In the "parameters" node, there is a parameter for a token for your API App.

 1"parameters": {
 2  "/subscriptions/[...]/resourcegroups/[...]/providers/Microsoft.AppService/apiapps/myinternalaccess.apiapp/token": {
 3    "type": "String",
 4    "metadata": {
 5      "token": {
 6        "name": "/subscriptions/[...]/resourcegroups/[...]/providers/Microsoft.AppService/apiapps/myinternalaccess.apiapp/token"
 7      }
 8    }
 9  },
10...

The code above is missing a "defaultValue" node. In order to fix this issue, add in "defaultValue": "", in after type. The parameter should now look like:

 1"parameters": {
 2  "/subscriptions/[...]/resourcegroups/[...]/providers/Microsoft.AppService/apiapps/myinternalaccess.apiapp/token": {
 3    "type": "String",
 4    "defaultValue": "", 
 5    "metadata": {
 6      "token": {
 7        "name": "/subscriptions/[...]/resourcegroups/[...]/providers/Microsoft.AppService/apiapps/myinternalaccess.apiapp/token"
 8      }
 9    }
10  },
11...

After saving, exiting the code editor, refreshing, jumping up and down for good luck (given that the user experience is not entirely reliable), going back into the editor of the Logic App, waiting a little for things to load (this can be important!), and switching to the code editor, the defaultValue is then magically populated with a nice long set of characters.

Issue 2

The second issue is that the API App action must have an "authentication" node under the "inputs" node.

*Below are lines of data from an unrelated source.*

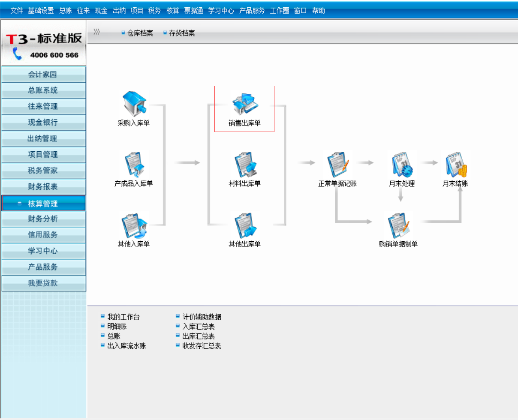
Task: Open the 基础设置 menu
Action: click(x=41, y=11)
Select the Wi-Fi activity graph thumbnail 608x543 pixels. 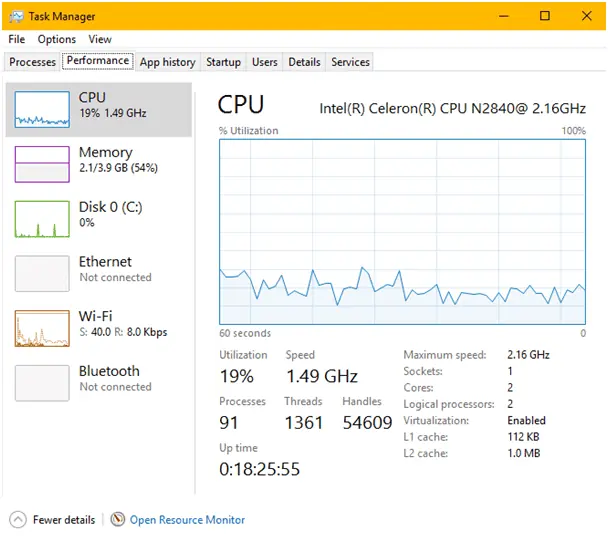point(42,328)
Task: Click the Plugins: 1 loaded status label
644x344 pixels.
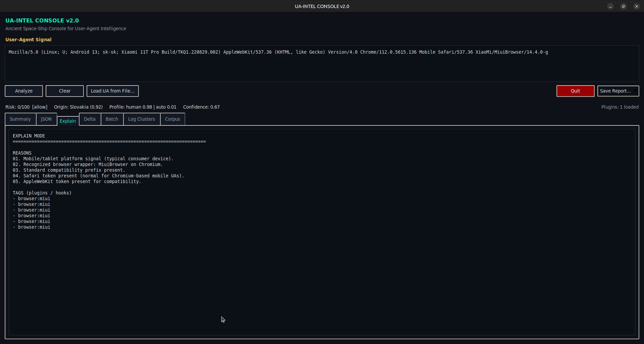Action: click(620, 107)
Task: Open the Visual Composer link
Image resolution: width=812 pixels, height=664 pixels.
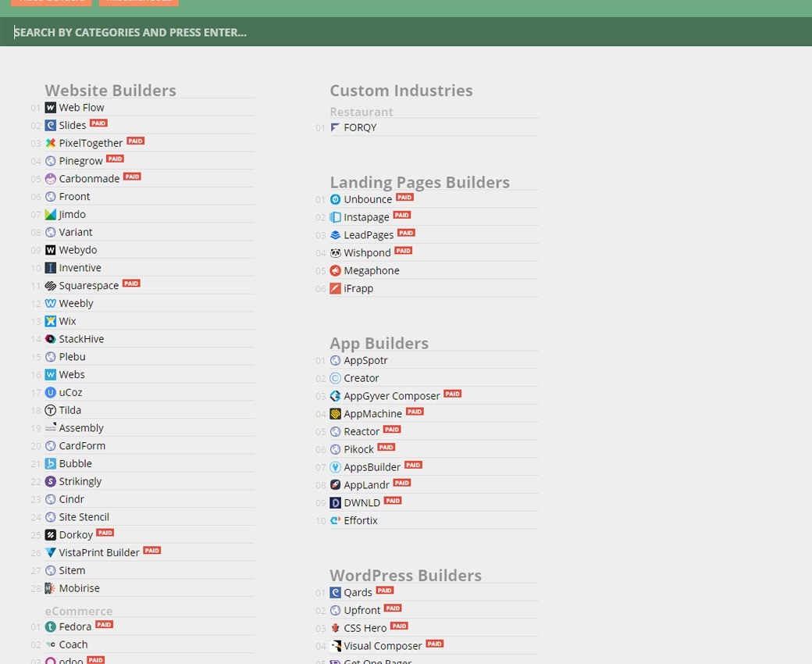Action: (383, 646)
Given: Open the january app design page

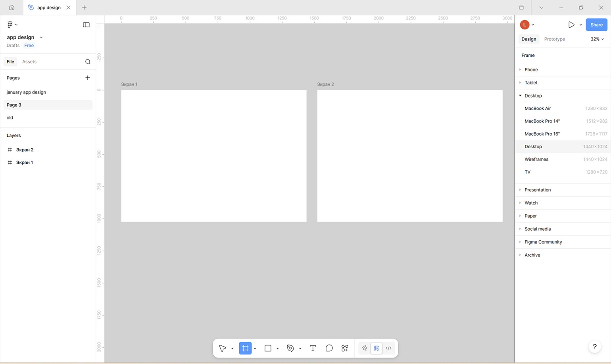Looking at the screenshot, I should pyautogui.click(x=26, y=92).
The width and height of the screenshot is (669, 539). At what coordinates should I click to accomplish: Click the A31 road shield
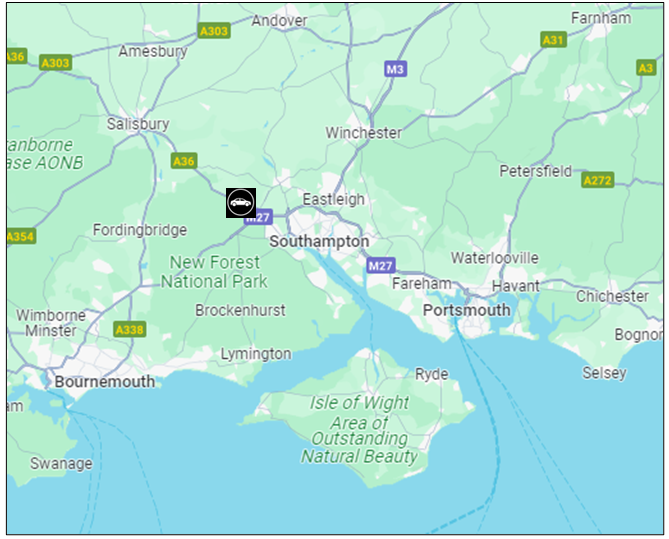(x=553, y=40)
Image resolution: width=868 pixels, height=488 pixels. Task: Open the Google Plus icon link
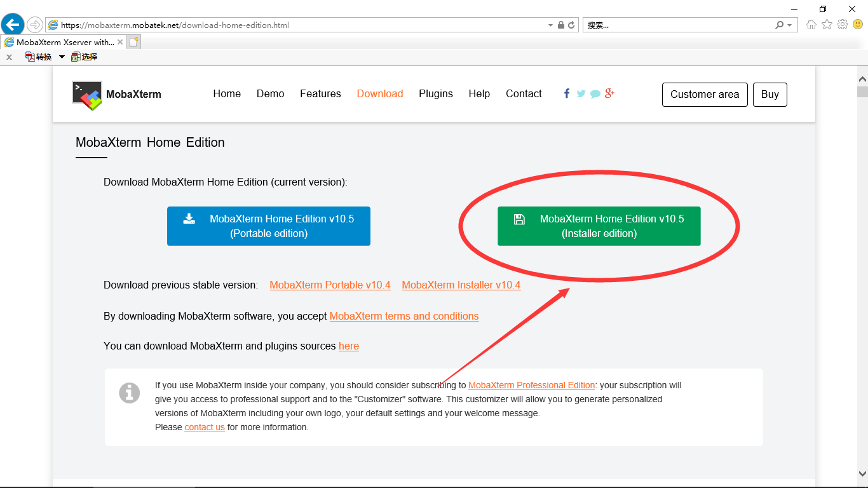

The API App action that did not work looked like the following:

 1"actions": {
 2  "myinternalaccess.apiapp": {
 3    "type": "ApiApp",
 4    "inputs": {
 5      "apiVersion": "2015-01-14",
 6      "host": {
 7        "id": "/subscriptions/[...]/resourcegroups/[...]/providers/Microsoft.AppService/apiapps/myinternalaccess.apiapp",
 8        "gateway": "https://[omitted].azurewebsites.net"
 9      },
10      "operation": "DoSomething",
11        "parameters": {}
12    },
13    "conditions": []
14  }

The fix is to add the following "authentication" node after the "parameters" node.

1"authentication": {
2  "type": "Raw",
3  "scheme": "Zumo",
4  "parameter": "@parameters('/subscriptions/[...]/resourcegroups/[...]/providers/Microsoft.AppService/apiapps/myinternalaccess.apiapp/token')"
5}

The action should now look like:

 1"actions": {
 2  "myinternalaccess.apiapp": {
 3    "type": "ApiApp",
 4    "inputs": {
 5      "apiVersion": "2015-01-14",
 6      "host": {
 7        "id": "/subscriptions/[...]/resourcegroups/[...]/providers/Microsoft.AppService/apiapps/myinternalaccess.apiapp",
 8        "gateway": "https://[omitted].azurewebsites.net"
 9      },
10      "operation": "DoSomething",
11      "parameters": {},
12      "authentication": {
13        "type": "Raw",
14        "scheme": "Zumo",
15        "parameter": "@parameters('/subscriptions/[...]/resourcegroups/[...]/providers/Microsoft.AppService/apiapps/myinternalaccess.apiapp/token')"
16      }
17    },
18    "conditions": []
19  }

After saving these changes and doing a good-luck dance, the Logic App will now successfully call the API App.

Sometimes, if you go back into the editor, after it has loaded the Discard button is enabled, and if you switch into the code, you may notice that the authentication node is missing. Simply press the Discard button and the authentication node immediately reappears.

Hopefully Microsoft will fix many of the user experience issues with Logic Apps very soon!